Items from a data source
==============================

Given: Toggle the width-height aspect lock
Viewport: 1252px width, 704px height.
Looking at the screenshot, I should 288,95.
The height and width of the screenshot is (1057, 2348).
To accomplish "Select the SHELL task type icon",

==============================

● What to work on: Your task is to reproduce exactly the lines that begin at the line containing "The height and" and end at the final line of the data above.

● Exercise response:
The height and width of the screenshot is (1057, 2348).
To accomplish "Select the SHELL task type icon",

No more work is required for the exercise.